#### [Given problem]
How many lines in the rows below contain the string "coordinates", with case counting? Reply with the number only.

#### [Entries shown]
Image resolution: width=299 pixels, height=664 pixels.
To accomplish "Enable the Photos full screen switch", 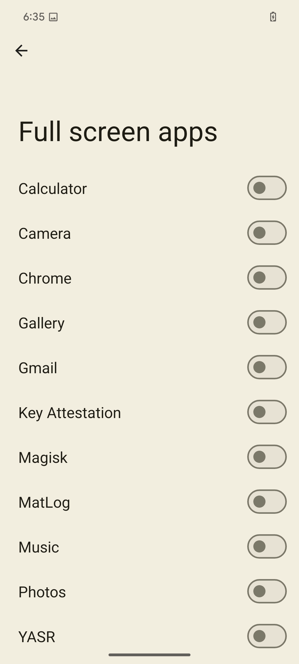I will pyautogui.click(x=267, y=592).
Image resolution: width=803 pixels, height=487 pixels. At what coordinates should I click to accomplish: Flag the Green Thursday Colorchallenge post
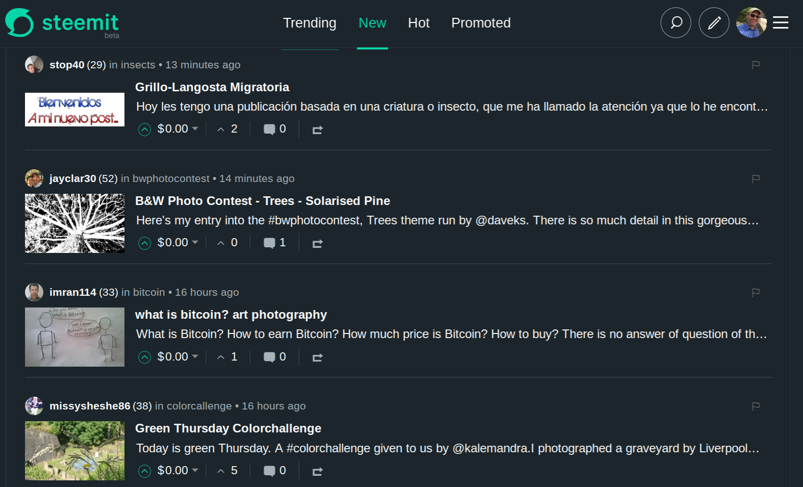pyautogui.click(x=756, y=406)
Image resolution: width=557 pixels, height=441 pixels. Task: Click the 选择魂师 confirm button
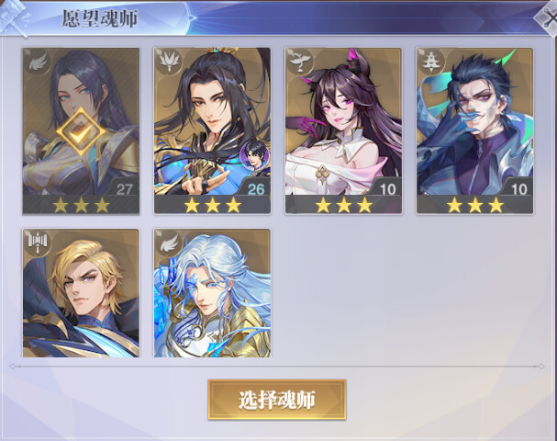point(277,400)
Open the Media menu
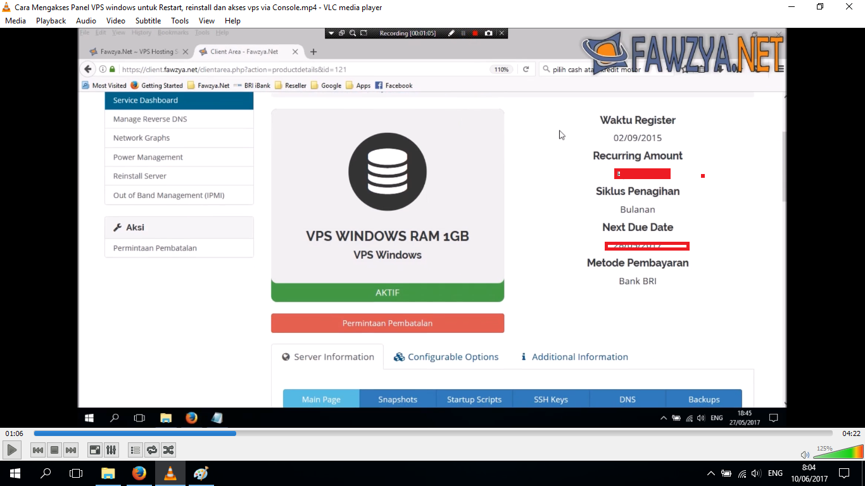Viewport: 865px width, 486px height. 16,21
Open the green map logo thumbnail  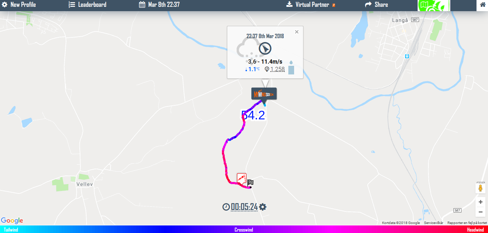tap(433, 5)
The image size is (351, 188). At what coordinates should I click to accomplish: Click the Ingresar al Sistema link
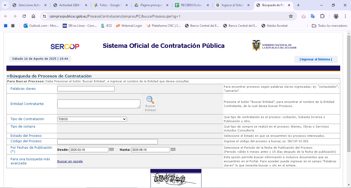point(316,59)
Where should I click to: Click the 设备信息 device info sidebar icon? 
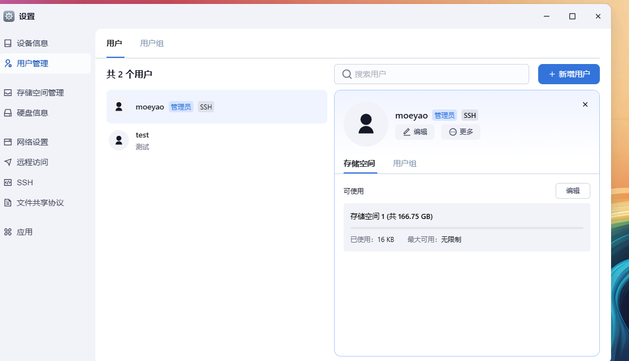[x=8, y=43]
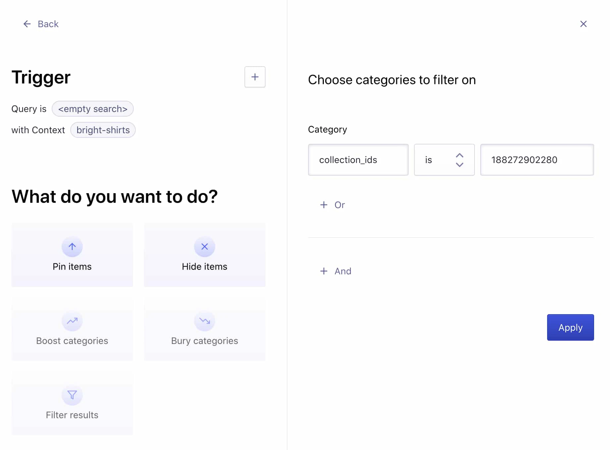Add an And condition

click(x=335, y=271)
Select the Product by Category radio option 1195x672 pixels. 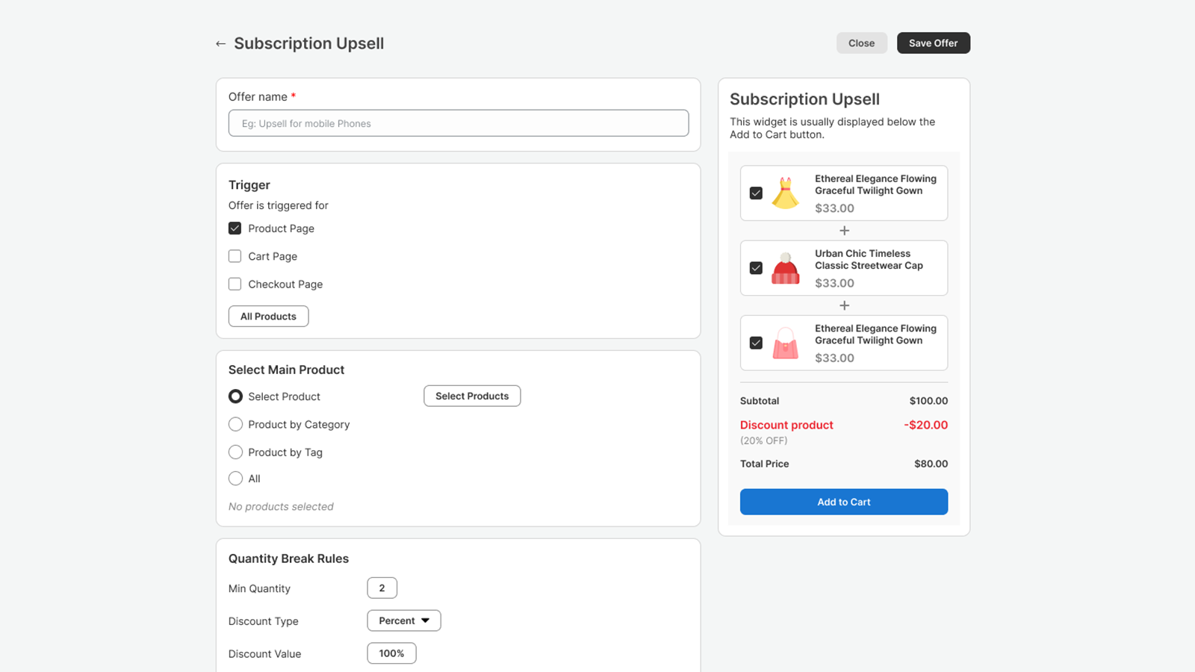click(235, 424)
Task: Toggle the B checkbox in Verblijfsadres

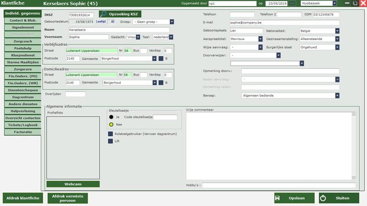Action: (161, 58)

#### [Correct result]
2